Wenn dir die Haltung anfangs schwerfällt, kannst du Vasisthasana mit den Fußsohlen gegen die Wand üben. Presse insbesondere deine Fersen in die Wand. So erhöhst du deine Kraft sowie die Körperspannung und Stabilität.

Du kannst dich außerdem an die Stützposition langsam herantasten, indem du den Arm vielleicht vorerst auf den Badewannenrand oder eine Stuhllehne abstellst (Vorsicht: Der Stuhl muss stabil sein und darf nicht wegrutschen). Diese etwas steilere Position fordert deine Mitte und Armkraft nicht ganz so sehr heraus, und du kannst dich auf die korrekte Ausrichtung konzentrieren.

Bei Nackenverspannungen kannst du den Blick nach vorn oder nach unten richten.

Varianten von Vasisthasana, dem Seitstütz

1. Unterarmstütz

Vasistasana, Seitstütz

Wenn deine Handgelenke empfindlich sind oder die Arme und Schultern noch nicht hoch genug, kannst du Vasisthasana auch üben, indem du die Unterarme aufstützt.

2. Abgelegtes Knie

Vasistasana, Seitstütz

Wenn es am Core oder der Balance hapert und du dich noch ein bisschen wackelig fühlst, übe Vasisthasana, indem du dein unteres Knie angewinkelt auf der Matte ablegst.

3. Oberes Bein als Stütze

Vasistasana, Seitstütz

Ein kleines bisschen herausfordernder als Variante 2: Winkel dein oberes Bein an und stelle deinen Fußballen vor deinem Körper auf. So erfährst du eine kleine Stütze, erhältst aber schon ein ganz gutes Gefühl dafür, wie sich dein Körper anfühlt, wenn du irgendwann die vollständige Haltung einnimmst.

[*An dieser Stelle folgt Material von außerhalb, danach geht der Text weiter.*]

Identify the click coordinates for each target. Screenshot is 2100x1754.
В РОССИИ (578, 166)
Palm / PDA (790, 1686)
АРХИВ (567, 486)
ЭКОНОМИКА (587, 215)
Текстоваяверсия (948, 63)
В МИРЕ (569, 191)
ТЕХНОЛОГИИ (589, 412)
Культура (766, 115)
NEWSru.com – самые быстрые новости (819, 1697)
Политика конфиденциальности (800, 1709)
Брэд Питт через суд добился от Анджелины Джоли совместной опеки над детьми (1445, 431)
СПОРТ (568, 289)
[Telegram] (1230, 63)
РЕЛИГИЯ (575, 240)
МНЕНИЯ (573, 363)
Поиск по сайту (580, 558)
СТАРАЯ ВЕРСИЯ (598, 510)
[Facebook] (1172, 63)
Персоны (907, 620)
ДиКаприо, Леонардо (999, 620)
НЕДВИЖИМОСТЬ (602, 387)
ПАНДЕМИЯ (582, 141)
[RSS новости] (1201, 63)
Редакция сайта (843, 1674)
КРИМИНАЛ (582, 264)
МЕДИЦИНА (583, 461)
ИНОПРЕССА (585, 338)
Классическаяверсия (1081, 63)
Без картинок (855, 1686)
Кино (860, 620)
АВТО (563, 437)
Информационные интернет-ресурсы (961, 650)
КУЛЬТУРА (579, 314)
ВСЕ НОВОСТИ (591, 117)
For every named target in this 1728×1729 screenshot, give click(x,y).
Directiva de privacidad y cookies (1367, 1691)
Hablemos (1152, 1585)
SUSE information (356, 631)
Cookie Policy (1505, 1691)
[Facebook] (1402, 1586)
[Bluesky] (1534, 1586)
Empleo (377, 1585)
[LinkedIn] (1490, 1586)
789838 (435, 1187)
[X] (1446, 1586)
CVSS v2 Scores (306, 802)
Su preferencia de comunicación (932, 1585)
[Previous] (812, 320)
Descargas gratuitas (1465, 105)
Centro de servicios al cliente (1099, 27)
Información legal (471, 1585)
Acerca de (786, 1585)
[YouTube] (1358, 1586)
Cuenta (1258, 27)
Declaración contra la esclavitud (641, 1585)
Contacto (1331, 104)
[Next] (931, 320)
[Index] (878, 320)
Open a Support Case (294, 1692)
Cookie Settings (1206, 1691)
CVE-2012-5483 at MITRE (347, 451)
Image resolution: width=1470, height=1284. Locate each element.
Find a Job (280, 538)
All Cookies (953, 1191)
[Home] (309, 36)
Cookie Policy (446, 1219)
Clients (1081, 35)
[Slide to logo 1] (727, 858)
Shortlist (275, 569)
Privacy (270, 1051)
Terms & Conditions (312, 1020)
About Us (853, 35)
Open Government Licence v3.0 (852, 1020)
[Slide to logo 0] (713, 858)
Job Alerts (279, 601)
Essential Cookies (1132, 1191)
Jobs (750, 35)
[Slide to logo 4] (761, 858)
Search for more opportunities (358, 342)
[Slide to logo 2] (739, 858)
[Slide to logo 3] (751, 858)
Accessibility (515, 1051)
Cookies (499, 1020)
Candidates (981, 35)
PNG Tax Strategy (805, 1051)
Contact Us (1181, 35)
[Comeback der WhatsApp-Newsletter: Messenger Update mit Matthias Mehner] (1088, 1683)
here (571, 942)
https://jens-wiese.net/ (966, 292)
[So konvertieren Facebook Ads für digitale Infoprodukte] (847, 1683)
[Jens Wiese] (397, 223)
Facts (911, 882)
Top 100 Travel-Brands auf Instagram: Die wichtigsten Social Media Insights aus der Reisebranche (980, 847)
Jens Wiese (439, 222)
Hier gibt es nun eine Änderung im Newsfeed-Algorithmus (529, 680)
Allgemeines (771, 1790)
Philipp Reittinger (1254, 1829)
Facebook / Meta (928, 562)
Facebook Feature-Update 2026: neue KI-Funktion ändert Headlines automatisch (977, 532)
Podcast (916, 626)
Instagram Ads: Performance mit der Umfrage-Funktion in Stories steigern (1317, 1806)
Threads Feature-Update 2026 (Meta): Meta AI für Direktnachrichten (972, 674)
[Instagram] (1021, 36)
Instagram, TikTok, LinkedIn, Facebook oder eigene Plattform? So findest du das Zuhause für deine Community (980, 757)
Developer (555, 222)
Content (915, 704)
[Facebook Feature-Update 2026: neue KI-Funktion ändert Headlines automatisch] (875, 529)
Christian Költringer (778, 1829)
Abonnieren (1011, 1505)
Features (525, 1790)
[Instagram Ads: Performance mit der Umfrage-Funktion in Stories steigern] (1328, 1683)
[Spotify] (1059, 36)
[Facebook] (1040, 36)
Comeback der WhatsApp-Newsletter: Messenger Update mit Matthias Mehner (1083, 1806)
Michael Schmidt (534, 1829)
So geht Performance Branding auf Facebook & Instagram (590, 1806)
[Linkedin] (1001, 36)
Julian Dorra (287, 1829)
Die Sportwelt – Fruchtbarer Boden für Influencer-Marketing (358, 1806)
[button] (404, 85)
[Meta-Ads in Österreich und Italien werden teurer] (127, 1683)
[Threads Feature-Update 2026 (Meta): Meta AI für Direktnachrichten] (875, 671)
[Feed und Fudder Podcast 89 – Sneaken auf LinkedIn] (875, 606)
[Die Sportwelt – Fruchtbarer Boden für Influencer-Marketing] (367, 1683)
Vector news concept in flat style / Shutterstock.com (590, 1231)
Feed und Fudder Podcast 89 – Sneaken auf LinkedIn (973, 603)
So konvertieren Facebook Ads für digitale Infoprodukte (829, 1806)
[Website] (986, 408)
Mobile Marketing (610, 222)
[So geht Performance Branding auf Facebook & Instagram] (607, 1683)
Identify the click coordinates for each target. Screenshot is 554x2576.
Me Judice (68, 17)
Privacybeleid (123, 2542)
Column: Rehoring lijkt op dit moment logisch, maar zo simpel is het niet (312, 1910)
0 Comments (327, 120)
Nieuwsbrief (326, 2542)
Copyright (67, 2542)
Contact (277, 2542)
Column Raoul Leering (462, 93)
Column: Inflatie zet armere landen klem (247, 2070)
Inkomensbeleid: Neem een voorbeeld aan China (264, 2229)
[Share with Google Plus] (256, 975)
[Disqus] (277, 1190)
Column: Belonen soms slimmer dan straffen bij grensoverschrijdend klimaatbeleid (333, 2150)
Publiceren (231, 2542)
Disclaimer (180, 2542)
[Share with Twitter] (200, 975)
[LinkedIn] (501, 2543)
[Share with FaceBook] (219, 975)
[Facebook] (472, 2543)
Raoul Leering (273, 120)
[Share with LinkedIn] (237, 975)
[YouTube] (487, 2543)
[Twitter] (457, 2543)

4. Fuß in der Baumposition

Vasistasana, Seitstütz

Wenn dir der erste Teil von Vasisthasana gut gelingt, der zweite aber noch nicht so recht, übe die Haltung, indem du den oberen Fuß in die „Baumposition” ziehst. Das heißt, du winkelst dein Bein an und legst deine Fußsohle auf der Innenseite des Oberschenkels ab.

5. Oberkörperdehnung

Vasistasana, Seitstütz

Wenn dir in der Haltung nach einer intensiveren Seitendehnung ist, strecke deinen oberen Arm über dem Kopf aus – also in Verlängerung deines Körpers. 

Kontraindikationen: Hier ist Vorsicht geboten beim Seitstütz

Bei akuten Handgelenks- und Ellenbogenverletzungen, Schulterschmerzen, während einer Schwangerschaft, oder bei verkürzten Beininnenseiten raten wir von dieser Haltung ab oder empfehlen, sie den Umständen entsprechend zu modifizieren.